El ruido incesante no nos deja entrever el decaimiento de la vida nacional.

En una fascinante conversación entre Jorge Semprún y Elie Wiessel, supervivientes ambos del holocausto, recuerdan su esfuerzo por mantenerlo vivo en la memoria el horror de todo aquello. La generación que lo vivió, los ignoran: quieren olvidar, dejar atrás.

Puede ser que también a los mexicanos nos pase igual. El deterioro nacional, tan agudo, que viene de lejos, es tal que acaso una defensa psicológica sea voltear hacia otro lado.

Creer que el horror de la Bestia, del Casino Royale, de San Fernando, de Ayotzinapa o de Teuchitlán no existió.

Que las granadas en Morelia en la fiesta máxima de la mexicanidad —el grito de Independencia— fueron en realidad fuegos artificiales.

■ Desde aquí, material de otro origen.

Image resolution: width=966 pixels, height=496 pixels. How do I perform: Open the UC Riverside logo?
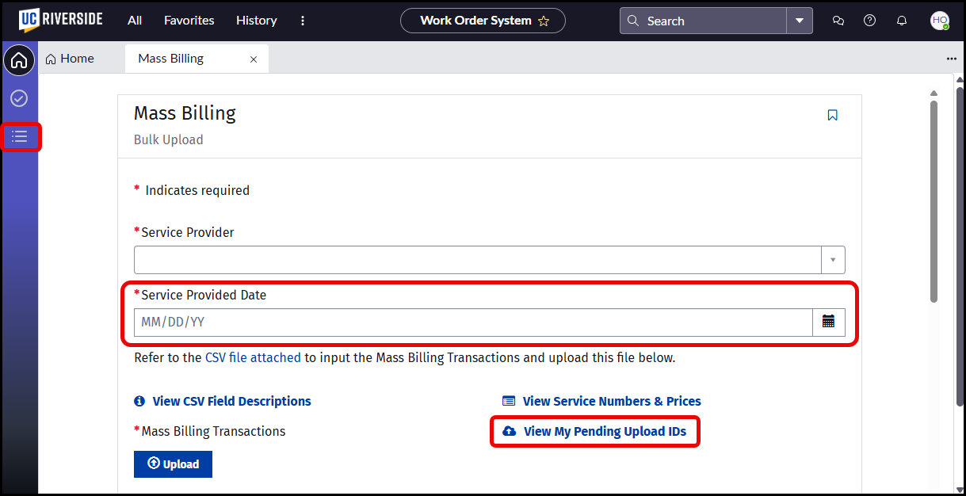tap(60, 21)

Pero por otro lado está el ruido.

Ese que aturde día con día con los gritos de unos y otros. El ruido que abre con la mañanera, la activación de las granjas de bots de quienes están a favor o en contra. Los comentaristas de medios partidizados. De la sucesión interminable de tragedias, crímenes y escándalos.

Es tan decepcionante lo que pasa que la persistencia de la corrupción, la colusión con el crimen, la enclenque economía, la incompetencia como virus, la tragedia cotidiana, prefiere ser ignorada.

El huracán de ruido ensordece, impide escucharnos y secuestra la atención.

El vendaval ensordecedor ha arrasado a la alta política. Aquella que escucha al contrario y permite aproximarnos. Abrir salidas. Construir caminos.

Hay una guerra de gritos y en una guerra, decía Esquilo, la primera víctima es la verdad. Esa murió hace tiempo aquí. Temo que la nueva víctima de las jaurías será la esperanza.

No hay nadie en el horizonte con el empaque y la sensibilidad, el oficio y acaso el patriotismo para convocar a un alto al fuego.

Al país le urge un pacto de silencio.

Aunque sea para honrar a nuestros muertos.